Ma chronique de mardi, à propos de la notion d’identité, a provoqué toute une discussion à laquelle j’aurais dû m’attendre. Je me suis bien gardé de m’y mêler, ce qui correspond pour moi à une sorte de règle. Il me semble préférable de laisser à mes interlocuteurs pleine liberté d’expression. Je pourrais avoir l’envie, parfois, d’ordonner l’ensemble pour que ça ne tourne pas à la cacophonie. Mais je m’y refuse le plus souvent, sauf à apporter un éclairage personnel, lorsqu’il y a trop grande méprise sur mes propos. Il est préférable de permettre à chacun de s’exprimer avec ses mots à lui pour dire ses convictions et ses réactions. Parfois les choses s’enveniment.
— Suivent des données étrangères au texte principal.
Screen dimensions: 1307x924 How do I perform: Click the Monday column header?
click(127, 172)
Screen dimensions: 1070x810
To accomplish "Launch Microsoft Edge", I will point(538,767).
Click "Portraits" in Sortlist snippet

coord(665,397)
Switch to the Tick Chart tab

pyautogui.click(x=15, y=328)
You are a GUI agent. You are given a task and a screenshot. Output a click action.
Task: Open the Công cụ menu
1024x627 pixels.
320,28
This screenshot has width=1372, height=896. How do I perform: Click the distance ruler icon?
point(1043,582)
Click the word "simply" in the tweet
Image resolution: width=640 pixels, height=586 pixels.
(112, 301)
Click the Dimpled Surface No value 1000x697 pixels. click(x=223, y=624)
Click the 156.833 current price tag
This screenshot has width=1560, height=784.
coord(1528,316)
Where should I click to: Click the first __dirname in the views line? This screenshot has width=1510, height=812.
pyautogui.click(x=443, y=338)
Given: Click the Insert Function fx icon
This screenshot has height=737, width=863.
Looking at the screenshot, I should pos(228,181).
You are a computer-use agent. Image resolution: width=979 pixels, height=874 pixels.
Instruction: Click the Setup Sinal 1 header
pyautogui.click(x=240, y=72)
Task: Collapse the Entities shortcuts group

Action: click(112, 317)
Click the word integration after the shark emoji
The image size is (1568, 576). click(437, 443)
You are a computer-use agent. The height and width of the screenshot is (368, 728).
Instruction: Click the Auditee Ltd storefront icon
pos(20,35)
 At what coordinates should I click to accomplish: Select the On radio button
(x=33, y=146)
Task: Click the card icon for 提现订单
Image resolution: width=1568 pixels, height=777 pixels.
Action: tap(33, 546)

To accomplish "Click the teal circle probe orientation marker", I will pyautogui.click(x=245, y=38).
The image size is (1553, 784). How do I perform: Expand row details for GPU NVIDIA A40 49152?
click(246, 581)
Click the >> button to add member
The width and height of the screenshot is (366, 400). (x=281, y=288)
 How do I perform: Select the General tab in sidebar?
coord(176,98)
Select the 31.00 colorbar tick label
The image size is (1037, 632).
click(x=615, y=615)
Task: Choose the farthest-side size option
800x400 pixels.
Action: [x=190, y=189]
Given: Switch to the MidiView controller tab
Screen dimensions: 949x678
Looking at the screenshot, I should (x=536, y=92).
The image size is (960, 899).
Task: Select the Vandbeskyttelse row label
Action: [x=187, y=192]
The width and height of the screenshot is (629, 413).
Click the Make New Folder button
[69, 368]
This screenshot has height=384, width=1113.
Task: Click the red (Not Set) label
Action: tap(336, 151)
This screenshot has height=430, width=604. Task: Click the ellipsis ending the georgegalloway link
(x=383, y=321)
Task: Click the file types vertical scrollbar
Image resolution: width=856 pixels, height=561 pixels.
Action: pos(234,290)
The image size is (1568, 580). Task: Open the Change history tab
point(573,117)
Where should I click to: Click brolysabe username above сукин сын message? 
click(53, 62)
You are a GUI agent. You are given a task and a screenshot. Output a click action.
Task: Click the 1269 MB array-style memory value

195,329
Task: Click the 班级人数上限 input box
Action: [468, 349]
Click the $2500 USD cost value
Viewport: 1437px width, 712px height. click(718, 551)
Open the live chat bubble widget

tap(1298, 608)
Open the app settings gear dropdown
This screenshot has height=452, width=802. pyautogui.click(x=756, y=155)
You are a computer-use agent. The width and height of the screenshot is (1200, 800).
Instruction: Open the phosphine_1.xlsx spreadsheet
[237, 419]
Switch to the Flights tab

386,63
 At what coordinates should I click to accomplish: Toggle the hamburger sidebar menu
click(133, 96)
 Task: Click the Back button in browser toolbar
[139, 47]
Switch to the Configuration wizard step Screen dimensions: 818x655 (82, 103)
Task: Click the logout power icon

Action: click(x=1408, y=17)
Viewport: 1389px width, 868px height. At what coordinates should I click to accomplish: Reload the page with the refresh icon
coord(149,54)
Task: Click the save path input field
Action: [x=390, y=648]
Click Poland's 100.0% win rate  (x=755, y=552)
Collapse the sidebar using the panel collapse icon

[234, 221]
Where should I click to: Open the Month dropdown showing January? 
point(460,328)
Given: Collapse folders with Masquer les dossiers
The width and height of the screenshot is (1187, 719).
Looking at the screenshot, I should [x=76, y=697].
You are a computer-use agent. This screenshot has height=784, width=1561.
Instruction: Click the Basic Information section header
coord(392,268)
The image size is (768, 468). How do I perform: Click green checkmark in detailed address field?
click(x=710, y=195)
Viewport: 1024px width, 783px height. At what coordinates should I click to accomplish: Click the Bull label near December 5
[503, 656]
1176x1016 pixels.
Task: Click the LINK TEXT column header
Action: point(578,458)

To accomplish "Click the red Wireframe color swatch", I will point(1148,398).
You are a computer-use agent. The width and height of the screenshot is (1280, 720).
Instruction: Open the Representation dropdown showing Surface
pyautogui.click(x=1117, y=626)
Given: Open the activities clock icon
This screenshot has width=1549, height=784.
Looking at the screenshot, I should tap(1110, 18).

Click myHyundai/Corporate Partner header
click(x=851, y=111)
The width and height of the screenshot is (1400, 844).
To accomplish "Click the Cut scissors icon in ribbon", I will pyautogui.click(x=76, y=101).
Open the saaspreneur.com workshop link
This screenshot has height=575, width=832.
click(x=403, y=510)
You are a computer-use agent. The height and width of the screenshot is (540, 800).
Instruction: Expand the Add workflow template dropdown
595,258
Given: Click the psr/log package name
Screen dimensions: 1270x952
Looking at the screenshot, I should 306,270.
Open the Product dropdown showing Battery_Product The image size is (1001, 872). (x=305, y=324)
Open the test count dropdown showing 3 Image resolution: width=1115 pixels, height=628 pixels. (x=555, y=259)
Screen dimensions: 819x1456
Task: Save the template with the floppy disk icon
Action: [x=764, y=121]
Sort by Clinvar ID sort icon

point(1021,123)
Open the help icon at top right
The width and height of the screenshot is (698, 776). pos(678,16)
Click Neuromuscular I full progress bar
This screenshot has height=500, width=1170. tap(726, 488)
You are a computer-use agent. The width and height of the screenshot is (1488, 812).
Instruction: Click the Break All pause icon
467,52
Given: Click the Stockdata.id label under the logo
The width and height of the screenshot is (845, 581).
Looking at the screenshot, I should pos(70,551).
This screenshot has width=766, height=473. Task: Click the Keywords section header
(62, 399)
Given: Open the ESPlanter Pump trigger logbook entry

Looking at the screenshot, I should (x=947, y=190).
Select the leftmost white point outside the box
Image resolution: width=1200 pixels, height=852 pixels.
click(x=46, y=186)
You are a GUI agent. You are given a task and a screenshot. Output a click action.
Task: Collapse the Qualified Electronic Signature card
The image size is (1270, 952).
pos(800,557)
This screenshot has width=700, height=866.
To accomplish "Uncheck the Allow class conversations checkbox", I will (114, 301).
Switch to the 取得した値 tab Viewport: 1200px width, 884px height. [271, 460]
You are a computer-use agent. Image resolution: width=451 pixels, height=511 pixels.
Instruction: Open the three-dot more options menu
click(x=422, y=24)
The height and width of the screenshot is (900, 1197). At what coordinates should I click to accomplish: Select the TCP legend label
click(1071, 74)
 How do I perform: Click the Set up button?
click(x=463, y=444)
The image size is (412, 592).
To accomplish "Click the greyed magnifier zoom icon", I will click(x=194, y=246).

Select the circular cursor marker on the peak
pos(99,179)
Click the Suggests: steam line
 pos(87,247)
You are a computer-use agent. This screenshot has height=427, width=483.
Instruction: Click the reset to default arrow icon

C’est le signal que le sujet touche sérieusement ceux qui s’opposent et qui pourraient s’envoyer des mots peu aimables, blessants.
C’est toute la difficulté d’un débat, et notamment d’un débat dans l’Église. On s’en aperçoit en ce moment avec des désaccords qui éclatent publiquement. On peut espérer qu’ils puissent être gérés par l’institution, dès lors que celle-ci est capable d’ordonner la discussion et de faire admettre aux différents partenaires certaines règles communes. C’est beaucoup plus problématique sur ce qu’on appelle les réseaux sociaux où, trop souvent, le ton est acerbe et où on a le sentiment que chacun puise au fond de lui toute l’agressivité dont il est capable.
La Croix a publié hier un article intéressant sur le débat dans l’Église, après avoir sollicité un certain nombre d’avis. J’ai retenu l’opinion du père Jean-François Chiron, théologien lyonnais : « Pour débattre, il faut du temps, de la confiance et de l’estime. » Mgr Éric de Moulins-Beaufort complète la remarque : « Sans doute faudrait-il commencer par s’estimer entre nous plutôt que se soupçonner des pires intentions. » Le père Jean-Baptiste Nadler, de la Communauté de l’Emmanuel a, quant à lui, l’heureuse idée de rappeler l’encyclique du bienheureux pape Paul VI intitulée Ecclesiam suam, tout entière centrée sur la conviction que l’Église doit se faire conversation, ce qui suppose un art de communication spirituelle. Clarté, douceur, confiance, prudence pédagogique permettent, selon le Pape du concile, que « se réalise l’union de la vérité et de la charité, de l’intelligence et de l’amour ». C’est la grâce qu’il faut nous souhaiter.
Chronique diffusée sur Radio Notre-Dame le 1er février 2018.